# Rayovac Sportsman 7D



## Sgt. LED (May 16, 2009)

OK I just got this light in today and I'm wondering what to do with it.
First thing I did was to toss a Mag xenon 6 cell bulb in it. It's got decent throw but the spill was way way wide, nice! I like the light but it can be more.
It is in good shape except for the reflector and I have all the body sections.
I picked up on only 2 mentions of it on CPF but I didn't search too long.

#1. I would like to keep it incan. I have a lot of LED's!
#2. It needs a new reflector. 
#3. It's goofy but I think I would like to stick to 7D alkies. :shrug:
#4. Whatever I do to it it must be reversable. I will not potentionally ruin a light this old.

Juggernaut mentioned getting another body section so it holds 10 D cells and putting in a Par 36. I like the Par 36 idea because it solves the reflector problem. Would I have to mod the connections on the Par bulb so it would work? Which Par is the right one?

Maybe there are other solutions or options besides the Par route?
I am all ears incan guys! Also the magic word is "cheap". The light cost me $5.


----------



## lctorana (May 16, 2009)

PAR36 lights come in 4.8V, 6V, 12V, 12.8V or 13V.

And higher, but that's irrelevant.

There ain't no such animal as an 8.4V PAR36 lamp. Hence Juggernaut's 10-cell design.

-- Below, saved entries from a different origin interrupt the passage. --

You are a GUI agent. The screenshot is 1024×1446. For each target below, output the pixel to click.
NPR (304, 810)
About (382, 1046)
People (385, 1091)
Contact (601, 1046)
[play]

You might be able to overdrive the 6V lamp (H7550, btw) with 6 cells, but certainly not 7.

Here's an alternative idea - keep the bad reflector, use a Pelican 3853L as the bulb, and replace the glass with some sort of interesting lens from Surplus Shed.


----------



## willrx (May 16, 2009)

I have two of these lights. Interested to see where this goes.


----------



## Juggernaut (May 16, 2009)

The Dorcy industrial 6 volt flashlight comes with a reflector and lens that “should” work since it was the replacement for the older version of the light with a sealed beam bulb, however both the reflector and lens are made of plastic. Also I don’t know how you could hook it up internally. Nest the original lens as I’m sure you found out is made of plastic, so that limits higher powered bulbs with the stock reflector. As for as the Par 36 rout you could so as I have done however you must be understand that the lowest wattage 12 volt bulb is 12 watts witch would work great “I’m guessing” off of 10 Ds but it’s all flood, while the next up bulb is very under driven “30 watts with way to much voltage sag” also these would need the use an extra extender. If my knowledge serves me right “I know Incans not really LEDs” but MCEs and P7s pull around 14 watts at their max which should be attainable pulling 1.5 amps out of D cells so you could go that rout for 800 lumens “if you over drive the LED” and a probably 5-6 hours of run time “though I could be wrong”. 
 
By the way did you acquire this on Ebay? One went for a similar price recently and I was hesitating over buying to get more extenders.


----------



## american lockpicker (May 16, 2009)

Thats a sweet light!


----------



## Sgt. LED (May 16, 2009)

I know! It's so retro cool. I have always liked the old 70's Rayovac Sportsman line. Wish they still made them.

I bought this one from the flashlight museum for 5 bucks.




Crazy deal.

So it looks like I need an extender........
The 6 Xenon works OK for now so at least it's not out of commission. Not a fan of the plastic lens.


----------



## american lockpicker (May 16, 2009)

Surefire (the store in Parkersburg not the company) has a 7D Maglite krypton bulb for around $4 if you need a proper bulb for it.


----------



## mdocod (May 17, 2009)

wonder if it'll fit AA cells 4 abreast.. I know you want to keep it on D alks but hey... 32AA cells could be a fun little adventure as well


----------



## Sgt. LED (May 17, 2009)

32AA! OK I'll check when I get home and see if it can do 4.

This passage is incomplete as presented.